Though there are hundreds of dividend-paying stocks to choose from, the following three income stocks look to be surefire bets.
Johnson & Johnson
There may not be a safer dividend stock on the planet than healthcare conglomerate Johnson & Johnson (NYSE:JNJ). This is one of only two publicly traded companies to bear a higher credit rating (AAA) than the U.S. government, and it marked its 35th consecutive year of adjusted operational earnings growth in 2018. To boot, Johnson & Johnson has also increased its dividend in 57 straight years, which is one of the longest active streaks among publicly traded companies.
The secret to Johnson & Johnson's success is that all three of its business segments bring something unique and important to the table. Consumer health products, while being J&J's smallest revenue contributor and slowest grower, generates very predictable cash flow. Meanwhile, medical devices offers a long-tail growth opportunity that should be realized as the global population ages and access to medical care improves. Finally, pharmaceuticals, which makes up about half of J&J's sales, delivers the bulk of the company's margins and pricing power.

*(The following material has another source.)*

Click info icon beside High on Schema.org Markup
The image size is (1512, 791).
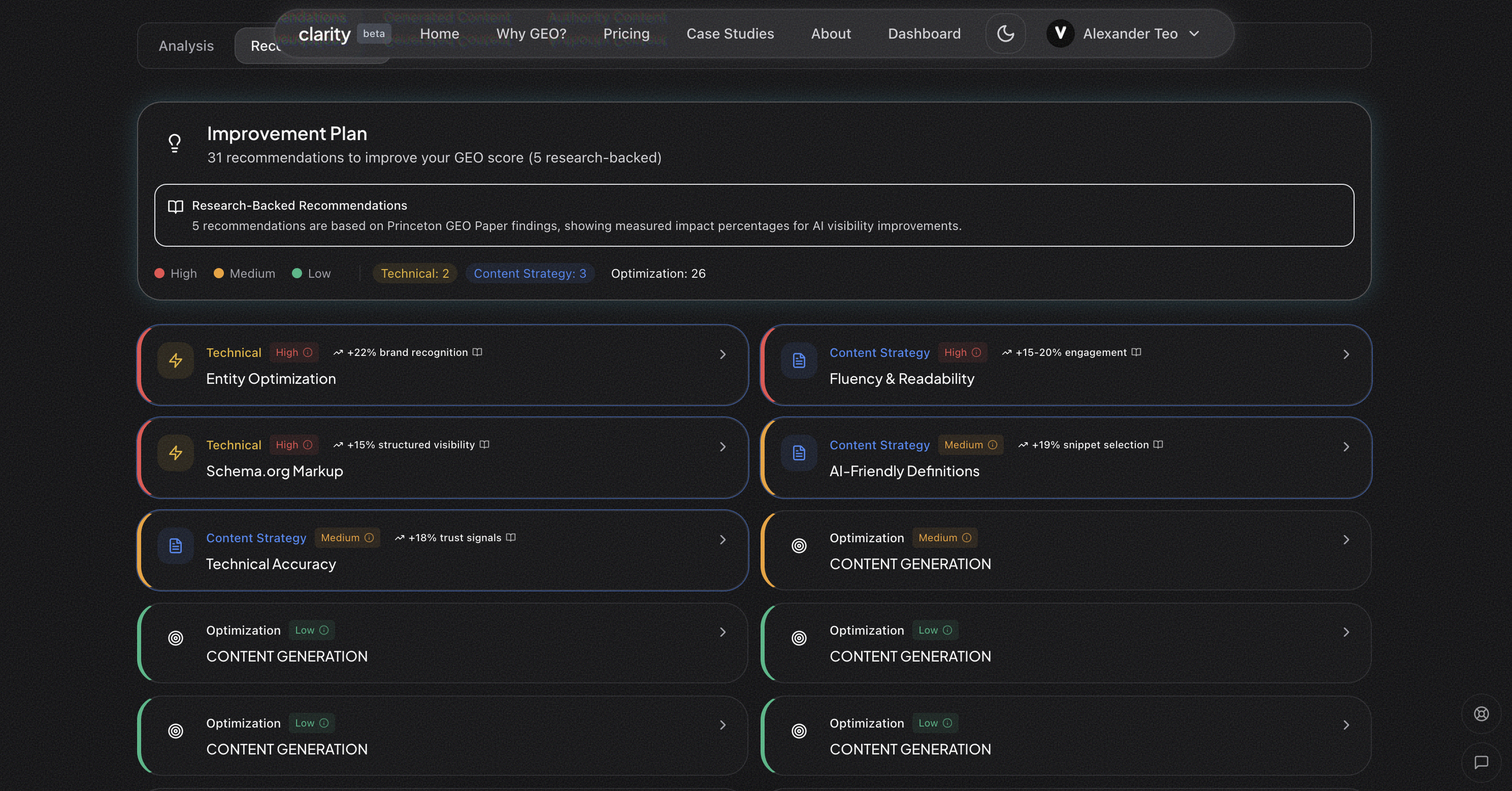pyautogui.click(x=308, y=445)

J&J and its 2.9% yield aren't going anywhere, and it's the perfect company to continue delivering for your kids or grandkids.
Generally speaking, utilities are often an excellent source of dividend income given the inelastic demand associated with electricity and natural gas. In other words, if you own or rent a home, condo, or apartment, you're going to need electricity or gas, and are unlikely to change your consumption habits much, regardless of how well the U.S. economy is performing.
However, NextEra Energy (NYSE:NEE) isn't your typical utility stock. No other utility provider in the world has devoted more capacity to wind and solar energy than NextEra. While these investments haven't been cheap, they've given NextEra a leg up on the competition by pushing costs down. NextEra has plans to invest $40 billion in its infrastructure through 2020, with the 30-by-30 project targeting the installation of 30 million solar panels by 2030 in Florida. In effect, NextEra Energy is the utility company to lead the sector into the future.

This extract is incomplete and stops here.